Before that Sigma Sound appearance, Giovanni had been a 1996 artist-in-residence at the legendary Clef Club. In the late 1960s, she attended the University of Pennsylvania’s School of Social Work but didn’t live in the city. “Like most poor people, I lived in Wilmington, because you couldn’t afford Philly, and I would take the train,” she said.

She was working at a People’s Settlement House in Delaware in 1967 around the time she wrote her first collection of poetry, the self-published Black Feeling, Black Talk/Black Judgement (1971). She eventually dropped out of the Penn program and pursued writing and teaching along the East Coast.

The poet returned to Philly in 2017 with Brewster and Stephenson. “Philadelphia was the birthplace of the United States,” she said. “Having the documentary about me in Philadelphia is also saying that there is still a new world, there’s still something to create, still another step, or as the old spirituals used to say, we are climbing Jacob’s Ladder.” (But the city, especially the roads, need work, she advises.)

When the filmmakers shadowed Giovanni in Philly, they were most struck by the audiences she attracted. Stephenson said she gained “an even deeper understanding of the amount of love that Black women have for Nikki, and how it cuts across generations — Philly [fandom] certainly made that clear.”

Giovanni has been a lifeline, especially for Black women who view her as a force of nature and source of wisdom.
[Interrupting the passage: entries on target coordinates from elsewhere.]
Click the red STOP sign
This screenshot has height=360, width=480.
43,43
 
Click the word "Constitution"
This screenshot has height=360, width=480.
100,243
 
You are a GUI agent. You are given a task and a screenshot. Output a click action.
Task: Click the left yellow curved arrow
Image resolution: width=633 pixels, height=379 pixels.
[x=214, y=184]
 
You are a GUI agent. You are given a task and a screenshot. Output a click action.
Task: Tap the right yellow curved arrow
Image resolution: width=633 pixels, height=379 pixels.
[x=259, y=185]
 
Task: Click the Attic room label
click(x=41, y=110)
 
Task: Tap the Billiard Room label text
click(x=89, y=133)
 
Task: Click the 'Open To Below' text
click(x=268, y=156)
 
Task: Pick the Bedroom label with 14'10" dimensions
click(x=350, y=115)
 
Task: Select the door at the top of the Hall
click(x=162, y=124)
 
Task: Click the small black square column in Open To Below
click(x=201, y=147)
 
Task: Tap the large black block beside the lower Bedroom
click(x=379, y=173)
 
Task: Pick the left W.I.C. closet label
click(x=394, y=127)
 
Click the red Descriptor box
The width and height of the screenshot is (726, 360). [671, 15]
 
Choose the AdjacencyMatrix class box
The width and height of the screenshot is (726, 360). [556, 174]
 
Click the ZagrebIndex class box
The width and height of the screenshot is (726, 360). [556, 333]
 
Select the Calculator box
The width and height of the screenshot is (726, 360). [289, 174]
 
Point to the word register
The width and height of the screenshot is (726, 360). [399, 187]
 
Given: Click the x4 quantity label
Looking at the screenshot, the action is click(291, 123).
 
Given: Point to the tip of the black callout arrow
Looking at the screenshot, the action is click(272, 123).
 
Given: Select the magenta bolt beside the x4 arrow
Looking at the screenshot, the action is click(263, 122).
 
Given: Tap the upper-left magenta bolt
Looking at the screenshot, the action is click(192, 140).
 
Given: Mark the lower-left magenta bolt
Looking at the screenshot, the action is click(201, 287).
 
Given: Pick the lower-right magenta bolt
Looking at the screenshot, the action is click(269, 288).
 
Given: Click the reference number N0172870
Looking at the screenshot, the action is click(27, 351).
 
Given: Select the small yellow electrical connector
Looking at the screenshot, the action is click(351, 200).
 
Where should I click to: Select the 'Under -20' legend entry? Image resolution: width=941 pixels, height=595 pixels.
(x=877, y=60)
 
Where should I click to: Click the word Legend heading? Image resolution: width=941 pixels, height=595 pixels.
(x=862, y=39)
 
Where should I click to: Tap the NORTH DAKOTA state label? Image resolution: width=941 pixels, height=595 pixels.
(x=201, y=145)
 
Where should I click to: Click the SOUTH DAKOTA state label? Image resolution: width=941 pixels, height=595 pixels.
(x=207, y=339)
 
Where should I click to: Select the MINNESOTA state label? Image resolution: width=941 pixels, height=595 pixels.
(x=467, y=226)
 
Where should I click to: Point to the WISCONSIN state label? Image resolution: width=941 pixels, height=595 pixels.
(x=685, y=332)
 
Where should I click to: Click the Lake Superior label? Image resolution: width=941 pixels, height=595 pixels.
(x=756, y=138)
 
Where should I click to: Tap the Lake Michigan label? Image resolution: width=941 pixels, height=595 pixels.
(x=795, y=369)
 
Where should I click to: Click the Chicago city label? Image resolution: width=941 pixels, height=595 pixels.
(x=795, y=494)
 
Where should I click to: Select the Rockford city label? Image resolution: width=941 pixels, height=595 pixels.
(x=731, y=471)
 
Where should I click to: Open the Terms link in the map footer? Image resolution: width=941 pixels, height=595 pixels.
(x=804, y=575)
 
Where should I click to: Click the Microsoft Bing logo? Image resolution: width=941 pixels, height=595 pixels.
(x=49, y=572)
At the 2017 Free Library event, one attendee recounted how she had written to Giovanni in 1983, when she was ready to quit college. Giovanni wrote back instructing her not to give up; now she’s a teacher in Newark.

For Brewster, the questions the teens asked Giovanni were ”mind-boggling.” “They were sensitive. They were insightful,” he said, “I just left with a special feeling about the job that some parents were doing raising their kids.”

At BlackStar, the directors will once again watch the city’s crowd gather around Giovanni. When the film played in Chicago, Brewster recalled, the audience “refused to leave the building because they were discussing issues in the film that were relevant to their life,” he said. He hopes to see that energy in Philadelphia.

Giovanni, though not attending the screenings, is still talking about Rudolph, and how nobody should live trying to please everyone. She points to a jazz musician she admires: McCoy Tyner, the “pride of West Philadelphia,” who played piano in John Coltrane’s quartet before leaving for a solo career. Some questioned why he left the popular group.

“McCoy said, ‘Because I couldn’t hear myself anymore,’” said Giovanni. “If you listen to some of the later Coltrane, I understood exactly what he said … If you can’t hear it and see it, then you need to get out of it.”

Today, Giovanni is singing Cole Porter and old spirituals. She’s looking up at the stars, searching for new discoveries from faraway planets, and waiting to meet those other life-forms here, on Mars, or beyond.


“Going to Mars: The Nikki Giovanni Project,” directed by Michèle Stephenson and Joe Brewster, screens at the Perelman Theater at Kimmel Center Cultural Campus, 300 S. Broad St., Phila., on Sunday, Aug. 6 at 5 p.m. More info at blackstarfest.org/festival.